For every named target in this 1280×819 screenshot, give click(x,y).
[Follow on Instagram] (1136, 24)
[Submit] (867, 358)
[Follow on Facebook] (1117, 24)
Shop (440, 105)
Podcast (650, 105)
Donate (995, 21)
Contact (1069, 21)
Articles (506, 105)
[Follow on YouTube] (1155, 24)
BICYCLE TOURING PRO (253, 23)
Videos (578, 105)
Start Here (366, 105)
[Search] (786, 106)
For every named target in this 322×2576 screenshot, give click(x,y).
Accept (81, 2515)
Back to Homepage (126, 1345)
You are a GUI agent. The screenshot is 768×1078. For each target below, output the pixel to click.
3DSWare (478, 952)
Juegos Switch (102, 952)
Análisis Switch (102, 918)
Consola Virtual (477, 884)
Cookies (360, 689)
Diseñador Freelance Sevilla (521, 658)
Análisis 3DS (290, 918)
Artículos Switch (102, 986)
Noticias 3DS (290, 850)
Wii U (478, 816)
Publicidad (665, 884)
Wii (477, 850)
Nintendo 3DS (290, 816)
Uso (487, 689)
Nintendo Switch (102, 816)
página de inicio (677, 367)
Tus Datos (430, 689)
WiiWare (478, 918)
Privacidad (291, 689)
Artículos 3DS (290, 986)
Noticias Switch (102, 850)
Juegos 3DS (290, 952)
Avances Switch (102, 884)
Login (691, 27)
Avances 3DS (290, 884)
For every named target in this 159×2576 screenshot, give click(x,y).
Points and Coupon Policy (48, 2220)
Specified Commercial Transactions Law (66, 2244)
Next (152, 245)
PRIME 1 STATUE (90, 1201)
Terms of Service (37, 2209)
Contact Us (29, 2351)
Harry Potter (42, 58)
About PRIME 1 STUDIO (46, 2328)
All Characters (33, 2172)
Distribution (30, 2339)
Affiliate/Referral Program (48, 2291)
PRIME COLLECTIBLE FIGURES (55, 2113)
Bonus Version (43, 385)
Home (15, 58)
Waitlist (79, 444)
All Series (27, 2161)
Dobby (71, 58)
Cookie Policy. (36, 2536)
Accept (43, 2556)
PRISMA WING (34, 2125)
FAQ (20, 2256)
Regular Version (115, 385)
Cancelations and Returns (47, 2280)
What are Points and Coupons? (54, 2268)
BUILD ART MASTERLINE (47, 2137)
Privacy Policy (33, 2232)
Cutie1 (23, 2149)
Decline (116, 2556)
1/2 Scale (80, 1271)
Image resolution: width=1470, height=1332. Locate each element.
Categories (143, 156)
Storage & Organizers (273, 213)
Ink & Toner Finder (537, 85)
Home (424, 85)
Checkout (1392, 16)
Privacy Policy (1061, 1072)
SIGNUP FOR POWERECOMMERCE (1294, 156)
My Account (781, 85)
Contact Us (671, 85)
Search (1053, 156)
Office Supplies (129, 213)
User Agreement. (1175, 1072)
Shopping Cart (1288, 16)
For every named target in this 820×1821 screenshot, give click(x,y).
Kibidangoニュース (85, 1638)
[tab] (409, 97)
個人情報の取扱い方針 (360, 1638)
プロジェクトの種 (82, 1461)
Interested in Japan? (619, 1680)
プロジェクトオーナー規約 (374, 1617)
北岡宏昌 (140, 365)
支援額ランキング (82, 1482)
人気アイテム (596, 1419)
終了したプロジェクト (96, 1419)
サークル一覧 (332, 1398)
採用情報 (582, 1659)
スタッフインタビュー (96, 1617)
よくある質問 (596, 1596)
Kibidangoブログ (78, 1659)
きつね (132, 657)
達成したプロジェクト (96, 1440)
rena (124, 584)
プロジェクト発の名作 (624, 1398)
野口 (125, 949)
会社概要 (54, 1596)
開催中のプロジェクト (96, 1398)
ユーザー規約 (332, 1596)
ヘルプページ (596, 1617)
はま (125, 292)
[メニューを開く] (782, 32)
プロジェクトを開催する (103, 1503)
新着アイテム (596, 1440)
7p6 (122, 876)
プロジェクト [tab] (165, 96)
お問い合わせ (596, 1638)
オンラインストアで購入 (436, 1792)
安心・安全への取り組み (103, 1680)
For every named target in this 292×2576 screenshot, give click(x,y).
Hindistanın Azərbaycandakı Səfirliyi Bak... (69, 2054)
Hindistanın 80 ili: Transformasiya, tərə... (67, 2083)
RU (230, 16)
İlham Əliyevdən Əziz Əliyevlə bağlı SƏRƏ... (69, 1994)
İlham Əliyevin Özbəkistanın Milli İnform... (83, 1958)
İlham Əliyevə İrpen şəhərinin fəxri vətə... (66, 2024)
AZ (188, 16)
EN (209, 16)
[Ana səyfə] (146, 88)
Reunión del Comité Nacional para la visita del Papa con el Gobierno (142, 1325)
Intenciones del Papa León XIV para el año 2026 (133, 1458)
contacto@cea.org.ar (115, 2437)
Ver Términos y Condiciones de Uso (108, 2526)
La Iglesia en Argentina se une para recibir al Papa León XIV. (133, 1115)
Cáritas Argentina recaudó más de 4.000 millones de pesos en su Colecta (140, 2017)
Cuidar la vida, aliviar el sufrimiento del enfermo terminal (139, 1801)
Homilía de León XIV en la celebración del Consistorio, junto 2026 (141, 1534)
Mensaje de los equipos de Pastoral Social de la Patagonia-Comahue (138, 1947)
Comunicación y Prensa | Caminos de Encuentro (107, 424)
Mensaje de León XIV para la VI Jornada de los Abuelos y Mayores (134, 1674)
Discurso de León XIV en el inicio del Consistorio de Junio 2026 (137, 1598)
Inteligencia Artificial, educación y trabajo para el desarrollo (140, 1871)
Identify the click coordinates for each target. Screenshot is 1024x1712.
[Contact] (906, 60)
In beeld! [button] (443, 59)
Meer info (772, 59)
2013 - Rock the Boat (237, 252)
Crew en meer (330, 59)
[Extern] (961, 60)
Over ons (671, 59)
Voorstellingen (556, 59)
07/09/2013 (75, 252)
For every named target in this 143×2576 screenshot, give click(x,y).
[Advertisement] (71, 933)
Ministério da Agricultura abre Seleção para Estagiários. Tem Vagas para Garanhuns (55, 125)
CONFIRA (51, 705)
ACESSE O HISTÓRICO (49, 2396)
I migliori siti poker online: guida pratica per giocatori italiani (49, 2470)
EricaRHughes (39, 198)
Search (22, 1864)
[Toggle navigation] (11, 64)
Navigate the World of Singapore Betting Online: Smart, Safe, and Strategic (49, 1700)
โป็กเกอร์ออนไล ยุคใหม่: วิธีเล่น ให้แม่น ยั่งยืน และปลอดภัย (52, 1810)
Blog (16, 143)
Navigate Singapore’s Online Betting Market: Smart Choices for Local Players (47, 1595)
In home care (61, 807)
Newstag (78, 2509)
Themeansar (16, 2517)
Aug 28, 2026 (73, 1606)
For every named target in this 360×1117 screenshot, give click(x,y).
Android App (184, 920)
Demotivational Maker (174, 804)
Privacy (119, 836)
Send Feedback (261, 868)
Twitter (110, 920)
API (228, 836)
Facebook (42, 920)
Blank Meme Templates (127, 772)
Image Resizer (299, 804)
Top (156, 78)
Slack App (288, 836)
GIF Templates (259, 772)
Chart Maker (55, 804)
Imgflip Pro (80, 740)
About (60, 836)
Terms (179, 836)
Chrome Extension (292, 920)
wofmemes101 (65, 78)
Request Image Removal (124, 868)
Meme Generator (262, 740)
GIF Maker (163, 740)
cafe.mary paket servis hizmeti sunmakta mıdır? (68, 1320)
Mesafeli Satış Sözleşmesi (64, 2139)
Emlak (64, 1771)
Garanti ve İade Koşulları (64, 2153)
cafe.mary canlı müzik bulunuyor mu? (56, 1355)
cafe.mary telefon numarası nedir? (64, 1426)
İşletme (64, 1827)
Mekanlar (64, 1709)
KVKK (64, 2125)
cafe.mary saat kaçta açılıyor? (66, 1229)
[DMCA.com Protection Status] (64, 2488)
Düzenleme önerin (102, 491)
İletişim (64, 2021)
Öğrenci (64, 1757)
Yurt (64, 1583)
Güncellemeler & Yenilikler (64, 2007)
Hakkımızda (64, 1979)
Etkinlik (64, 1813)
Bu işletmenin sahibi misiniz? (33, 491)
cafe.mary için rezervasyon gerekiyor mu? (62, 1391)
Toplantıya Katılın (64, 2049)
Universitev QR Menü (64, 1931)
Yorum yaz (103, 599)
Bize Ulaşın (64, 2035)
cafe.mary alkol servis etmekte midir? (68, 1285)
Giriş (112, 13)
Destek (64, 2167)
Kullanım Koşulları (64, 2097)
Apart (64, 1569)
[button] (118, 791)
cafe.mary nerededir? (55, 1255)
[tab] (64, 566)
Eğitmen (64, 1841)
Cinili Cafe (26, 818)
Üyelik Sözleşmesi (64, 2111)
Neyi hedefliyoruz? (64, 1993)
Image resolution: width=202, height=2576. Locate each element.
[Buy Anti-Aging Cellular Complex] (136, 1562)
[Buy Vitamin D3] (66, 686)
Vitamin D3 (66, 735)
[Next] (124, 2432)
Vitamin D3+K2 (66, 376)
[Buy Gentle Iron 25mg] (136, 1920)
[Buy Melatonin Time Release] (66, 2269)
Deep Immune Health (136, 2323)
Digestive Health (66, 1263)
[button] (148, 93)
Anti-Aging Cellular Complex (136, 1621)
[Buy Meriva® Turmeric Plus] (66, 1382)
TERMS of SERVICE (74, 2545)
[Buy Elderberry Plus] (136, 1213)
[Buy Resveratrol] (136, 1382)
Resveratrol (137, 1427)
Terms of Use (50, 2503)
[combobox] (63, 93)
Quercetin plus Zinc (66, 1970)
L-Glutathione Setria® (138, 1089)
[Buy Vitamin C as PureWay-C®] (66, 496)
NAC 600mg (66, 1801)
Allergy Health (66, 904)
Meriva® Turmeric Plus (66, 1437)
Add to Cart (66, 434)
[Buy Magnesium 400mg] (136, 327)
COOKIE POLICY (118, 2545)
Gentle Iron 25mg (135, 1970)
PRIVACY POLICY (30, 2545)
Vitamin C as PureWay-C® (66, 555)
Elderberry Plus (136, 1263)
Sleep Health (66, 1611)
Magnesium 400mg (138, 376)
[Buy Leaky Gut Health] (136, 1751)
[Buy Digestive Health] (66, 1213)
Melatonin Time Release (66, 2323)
::::::::::
WORK REQUEST:
Your output is to be the lines of the listing, exact and complete, starting at the first and ending with the line that contains "[Follow on YouTube] (1155, 24)".

RESULT BELOW:
For every named target in this 1280×819 screenshot, give click(x,y).
[Follow on Instagram] (1136, 24)
[Submit] (867, 358)
[Follow on Facebook] (1117, 24)
Shop (440, 105)
Podcast (650, 105)
Donate (995, 21)
Contact (1069, 21)
Articles (506, 105)
[Follow on YouTube] (1155, 24)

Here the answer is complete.